Across the Empire (6): leituras no Colorado


Crossing the Empire, 2014 (6)
Leituras no Colorado

Paulo Roberto de Almeida

            Ler é a minha segunda natureza, como todo mundo sabe. Talvez não, acredito mesmo que seja a primeira, pois não tenho a menor ideia de qual seria a minha natureza profunda, minha essência primordial, como diriam os filósofos (não me perguntem quais). Então fiquemos com essa única que já me basta: como sou um produto dos livros, vivo com os livros, para os livros, nos livros e pelos livros, e assim vou indo pela vida, sem tropeçar em nenhuma pedra literária, pois sei escolher o que leio, embora leia de tudo. Ah, sim: uma vez bati o carro atrás de um outro, coisa pouca, pois estava lendo e dirigindo, obviamente. Mas é que eu estava recém começando meu doutoramento, em Berna, e tinha recebido uns livros que tinha encomendado de uma livraria americana pelo correio: apressadinho, já fui desembrulhando no carro para ver o que eu tinha recebido, e pimba: o gelo do inverno fez meu carro derrapar numa freada brusca em semáforo. Não me lembro o que aconteceu depois, mas me lembro perfeitamente de ter emprestado um dos livros para um amigo, que nunca mais me devolveu. Ah, esses amigos traiçoeiros...

            Bem, nesta manhã de terça-feira, 2 de setembro, Carmen Lícia e eu fomos visitar as esculturas em vidro do Chihuly, no jardim botânico de Denver, como relatei no post anterior. Já de saída, na lojinha, enquanto Carmen Lícia ficava remexendo em coisas bonitas (mas acabou comprando só um magneto), eu fiquei vendo os livros, como sempre. Coisas da natureza, botânica, jardinagem, conservação, essas coisas chatas da sustentabilidade, nada para mim. Mas, claro, tinha algo, este livro: The Flower of Empire, de Tatiana Holway, a história da vitória régia.

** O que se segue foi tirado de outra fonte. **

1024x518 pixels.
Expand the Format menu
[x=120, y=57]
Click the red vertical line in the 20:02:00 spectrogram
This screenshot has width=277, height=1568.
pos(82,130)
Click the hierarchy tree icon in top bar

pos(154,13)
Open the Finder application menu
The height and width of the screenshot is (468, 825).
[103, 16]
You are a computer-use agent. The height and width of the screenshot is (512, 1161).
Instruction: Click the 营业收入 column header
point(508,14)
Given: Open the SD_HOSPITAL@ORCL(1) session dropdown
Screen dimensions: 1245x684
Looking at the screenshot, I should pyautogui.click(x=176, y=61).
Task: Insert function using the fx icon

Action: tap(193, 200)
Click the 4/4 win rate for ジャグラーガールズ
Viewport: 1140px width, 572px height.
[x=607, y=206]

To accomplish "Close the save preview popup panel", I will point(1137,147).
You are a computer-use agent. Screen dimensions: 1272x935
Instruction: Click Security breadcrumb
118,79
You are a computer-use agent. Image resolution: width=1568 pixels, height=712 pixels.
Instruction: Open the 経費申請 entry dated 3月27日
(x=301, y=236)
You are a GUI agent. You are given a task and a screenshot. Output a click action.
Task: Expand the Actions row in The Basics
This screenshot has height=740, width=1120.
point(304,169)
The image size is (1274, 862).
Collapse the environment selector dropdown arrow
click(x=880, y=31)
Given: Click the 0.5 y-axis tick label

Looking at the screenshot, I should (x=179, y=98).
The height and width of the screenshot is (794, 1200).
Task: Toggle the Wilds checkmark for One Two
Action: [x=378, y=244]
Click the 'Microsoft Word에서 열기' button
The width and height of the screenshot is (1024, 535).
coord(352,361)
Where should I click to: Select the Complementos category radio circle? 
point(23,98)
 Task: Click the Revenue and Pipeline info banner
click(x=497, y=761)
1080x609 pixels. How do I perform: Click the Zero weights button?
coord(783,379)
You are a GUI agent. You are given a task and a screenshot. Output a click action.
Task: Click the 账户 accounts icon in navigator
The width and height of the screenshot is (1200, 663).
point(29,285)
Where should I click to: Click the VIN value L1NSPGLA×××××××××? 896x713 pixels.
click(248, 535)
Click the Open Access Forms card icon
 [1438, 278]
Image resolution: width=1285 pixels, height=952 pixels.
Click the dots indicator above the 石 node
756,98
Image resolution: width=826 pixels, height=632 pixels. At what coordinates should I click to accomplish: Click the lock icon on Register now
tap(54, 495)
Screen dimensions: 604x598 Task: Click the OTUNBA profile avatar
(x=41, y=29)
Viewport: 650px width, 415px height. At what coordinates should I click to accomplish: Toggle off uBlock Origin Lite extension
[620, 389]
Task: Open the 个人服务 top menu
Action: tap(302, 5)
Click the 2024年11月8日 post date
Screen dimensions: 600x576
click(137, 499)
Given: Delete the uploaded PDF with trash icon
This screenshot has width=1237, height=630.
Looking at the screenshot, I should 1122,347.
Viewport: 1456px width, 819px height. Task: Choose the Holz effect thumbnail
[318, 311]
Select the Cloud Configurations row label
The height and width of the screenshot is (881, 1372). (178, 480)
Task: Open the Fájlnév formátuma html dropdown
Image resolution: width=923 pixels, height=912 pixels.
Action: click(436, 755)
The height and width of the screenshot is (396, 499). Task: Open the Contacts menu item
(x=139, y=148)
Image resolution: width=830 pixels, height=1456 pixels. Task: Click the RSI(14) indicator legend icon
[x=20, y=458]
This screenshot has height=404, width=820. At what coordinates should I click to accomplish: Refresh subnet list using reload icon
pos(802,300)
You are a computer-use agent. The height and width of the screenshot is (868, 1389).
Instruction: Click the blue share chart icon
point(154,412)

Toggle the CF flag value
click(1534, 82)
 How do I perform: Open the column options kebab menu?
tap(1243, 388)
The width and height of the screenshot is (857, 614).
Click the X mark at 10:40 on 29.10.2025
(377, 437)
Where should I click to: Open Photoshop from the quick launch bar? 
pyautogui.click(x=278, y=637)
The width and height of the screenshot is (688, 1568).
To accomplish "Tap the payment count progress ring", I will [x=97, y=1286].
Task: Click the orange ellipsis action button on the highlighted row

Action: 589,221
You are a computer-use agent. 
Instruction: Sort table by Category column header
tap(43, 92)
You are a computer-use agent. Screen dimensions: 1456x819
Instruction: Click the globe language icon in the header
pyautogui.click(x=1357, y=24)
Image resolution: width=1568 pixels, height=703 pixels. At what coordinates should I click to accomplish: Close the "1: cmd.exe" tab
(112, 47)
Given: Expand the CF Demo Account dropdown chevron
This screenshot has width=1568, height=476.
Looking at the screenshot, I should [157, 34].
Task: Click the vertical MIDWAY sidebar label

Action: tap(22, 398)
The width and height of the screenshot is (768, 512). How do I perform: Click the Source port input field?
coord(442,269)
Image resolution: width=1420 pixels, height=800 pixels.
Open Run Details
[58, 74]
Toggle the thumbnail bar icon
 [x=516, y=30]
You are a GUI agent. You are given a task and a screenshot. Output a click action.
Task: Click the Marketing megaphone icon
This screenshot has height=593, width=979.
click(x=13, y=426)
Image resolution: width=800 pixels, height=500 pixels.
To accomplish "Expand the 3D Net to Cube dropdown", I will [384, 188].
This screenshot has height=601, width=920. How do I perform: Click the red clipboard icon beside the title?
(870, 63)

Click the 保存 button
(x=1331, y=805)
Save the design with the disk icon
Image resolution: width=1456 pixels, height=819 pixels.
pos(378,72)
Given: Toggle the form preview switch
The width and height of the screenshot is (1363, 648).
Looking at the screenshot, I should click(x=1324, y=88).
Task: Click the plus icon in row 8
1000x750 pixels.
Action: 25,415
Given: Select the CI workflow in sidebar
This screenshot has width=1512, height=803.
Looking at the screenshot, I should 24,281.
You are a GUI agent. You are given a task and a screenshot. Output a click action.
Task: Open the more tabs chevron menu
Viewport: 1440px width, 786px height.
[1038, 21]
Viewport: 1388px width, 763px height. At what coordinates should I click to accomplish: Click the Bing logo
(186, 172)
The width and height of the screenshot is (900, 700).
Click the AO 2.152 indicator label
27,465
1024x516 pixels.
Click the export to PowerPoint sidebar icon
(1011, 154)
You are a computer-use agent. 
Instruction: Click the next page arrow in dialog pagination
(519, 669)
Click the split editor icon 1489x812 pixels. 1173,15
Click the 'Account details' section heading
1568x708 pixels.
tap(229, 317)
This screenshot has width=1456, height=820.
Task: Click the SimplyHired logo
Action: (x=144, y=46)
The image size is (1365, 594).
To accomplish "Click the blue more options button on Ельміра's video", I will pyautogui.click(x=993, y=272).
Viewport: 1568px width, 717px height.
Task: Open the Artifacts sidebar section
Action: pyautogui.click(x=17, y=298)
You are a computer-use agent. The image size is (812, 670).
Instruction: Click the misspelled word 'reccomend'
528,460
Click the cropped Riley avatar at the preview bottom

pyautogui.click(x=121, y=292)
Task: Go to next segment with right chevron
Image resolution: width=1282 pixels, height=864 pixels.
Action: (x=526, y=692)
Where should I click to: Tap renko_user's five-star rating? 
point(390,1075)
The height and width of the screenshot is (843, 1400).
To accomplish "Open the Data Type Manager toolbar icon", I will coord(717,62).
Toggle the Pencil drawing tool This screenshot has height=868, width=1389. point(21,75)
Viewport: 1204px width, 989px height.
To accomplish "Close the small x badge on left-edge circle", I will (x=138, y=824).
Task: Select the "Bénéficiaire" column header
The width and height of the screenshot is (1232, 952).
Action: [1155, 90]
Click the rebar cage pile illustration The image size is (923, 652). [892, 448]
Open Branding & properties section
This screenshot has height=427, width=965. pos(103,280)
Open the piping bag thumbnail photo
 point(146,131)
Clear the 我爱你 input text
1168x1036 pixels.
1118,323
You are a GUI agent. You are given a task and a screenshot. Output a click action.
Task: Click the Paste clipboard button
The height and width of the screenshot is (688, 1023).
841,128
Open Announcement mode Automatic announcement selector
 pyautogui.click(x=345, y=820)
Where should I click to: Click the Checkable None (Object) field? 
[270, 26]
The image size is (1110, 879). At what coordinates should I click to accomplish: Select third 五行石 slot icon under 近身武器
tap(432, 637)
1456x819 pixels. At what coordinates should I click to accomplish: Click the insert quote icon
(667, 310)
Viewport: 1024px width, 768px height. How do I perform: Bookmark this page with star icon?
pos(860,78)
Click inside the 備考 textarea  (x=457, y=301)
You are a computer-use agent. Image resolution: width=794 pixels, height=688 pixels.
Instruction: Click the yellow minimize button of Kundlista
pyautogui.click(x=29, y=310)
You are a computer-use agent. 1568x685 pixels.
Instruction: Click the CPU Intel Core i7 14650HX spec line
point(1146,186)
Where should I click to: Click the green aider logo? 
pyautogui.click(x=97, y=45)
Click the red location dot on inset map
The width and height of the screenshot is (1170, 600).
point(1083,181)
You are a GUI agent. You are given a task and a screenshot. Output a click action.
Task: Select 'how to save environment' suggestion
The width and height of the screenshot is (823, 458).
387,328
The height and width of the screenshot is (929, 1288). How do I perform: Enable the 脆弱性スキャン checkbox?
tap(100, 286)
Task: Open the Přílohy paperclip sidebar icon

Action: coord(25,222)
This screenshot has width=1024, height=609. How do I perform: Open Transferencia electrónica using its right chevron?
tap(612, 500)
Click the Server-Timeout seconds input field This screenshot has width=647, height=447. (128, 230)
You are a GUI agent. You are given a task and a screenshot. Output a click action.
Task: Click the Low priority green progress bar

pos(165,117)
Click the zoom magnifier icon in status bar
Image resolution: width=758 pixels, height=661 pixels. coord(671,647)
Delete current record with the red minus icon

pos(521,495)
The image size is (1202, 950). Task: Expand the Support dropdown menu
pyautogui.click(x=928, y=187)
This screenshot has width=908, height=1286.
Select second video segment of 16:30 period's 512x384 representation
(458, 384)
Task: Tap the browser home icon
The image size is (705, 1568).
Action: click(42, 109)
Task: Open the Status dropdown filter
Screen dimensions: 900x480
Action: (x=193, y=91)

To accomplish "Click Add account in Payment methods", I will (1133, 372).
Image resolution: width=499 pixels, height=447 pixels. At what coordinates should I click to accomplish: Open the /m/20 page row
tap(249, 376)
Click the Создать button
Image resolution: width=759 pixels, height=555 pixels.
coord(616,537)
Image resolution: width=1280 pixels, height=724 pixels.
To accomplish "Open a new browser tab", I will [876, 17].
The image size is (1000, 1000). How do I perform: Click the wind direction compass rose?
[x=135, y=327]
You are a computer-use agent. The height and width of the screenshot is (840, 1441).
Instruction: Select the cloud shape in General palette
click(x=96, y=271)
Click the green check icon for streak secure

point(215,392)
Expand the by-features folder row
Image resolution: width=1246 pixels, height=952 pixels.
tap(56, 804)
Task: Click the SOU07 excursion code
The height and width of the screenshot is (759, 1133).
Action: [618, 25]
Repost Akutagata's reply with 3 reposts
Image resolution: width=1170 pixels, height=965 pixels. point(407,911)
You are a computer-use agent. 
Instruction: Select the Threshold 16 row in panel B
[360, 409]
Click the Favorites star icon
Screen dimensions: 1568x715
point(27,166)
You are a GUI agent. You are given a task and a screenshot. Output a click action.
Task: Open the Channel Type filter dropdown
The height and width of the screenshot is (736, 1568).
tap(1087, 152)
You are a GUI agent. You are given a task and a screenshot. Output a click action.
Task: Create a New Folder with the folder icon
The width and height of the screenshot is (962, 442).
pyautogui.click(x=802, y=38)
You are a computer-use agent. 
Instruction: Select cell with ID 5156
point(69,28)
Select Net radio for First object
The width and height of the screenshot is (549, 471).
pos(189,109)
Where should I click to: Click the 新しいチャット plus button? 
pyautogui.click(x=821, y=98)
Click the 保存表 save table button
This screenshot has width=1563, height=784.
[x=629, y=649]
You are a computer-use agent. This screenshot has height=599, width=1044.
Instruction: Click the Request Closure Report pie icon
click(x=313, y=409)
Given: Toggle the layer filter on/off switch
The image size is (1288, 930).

Nada a ver com o Brasil e o nosso Amazonas, e sim com a Guiana Britânica, que pelo mapa do livro era muito maior do que ficou posteriormente, com um grande pedaço hoje pertencente ao Brasil, e um enorme pedaço que a Venezuela abocanhou depois. Enfim, foi um explorador britânico quem descobriu aquela enorme flor num rio amazônico, em 1847, teve o maior trabalho para desvencilhá-la de todas as suas raízes, embrulhar tudo (maneira de dizer) e mandar para a capital do império, no mesmo ano em que a Rainha Vitória começa o seu longo reinado de mais de meio século. Em sua homenagem, a planta ficou sendo assim conhecida, e até serviu de inspiração para a construção do Crystal Palace em Londres, que serviu de local para a primeira exposição universal, em 1851. Toda essa história está detalhadamente documentada e contada no livro dessa escritora formada em ciências naturais, com um bom suporte iconográfico, entre eles o mapa da Guiana ampliada.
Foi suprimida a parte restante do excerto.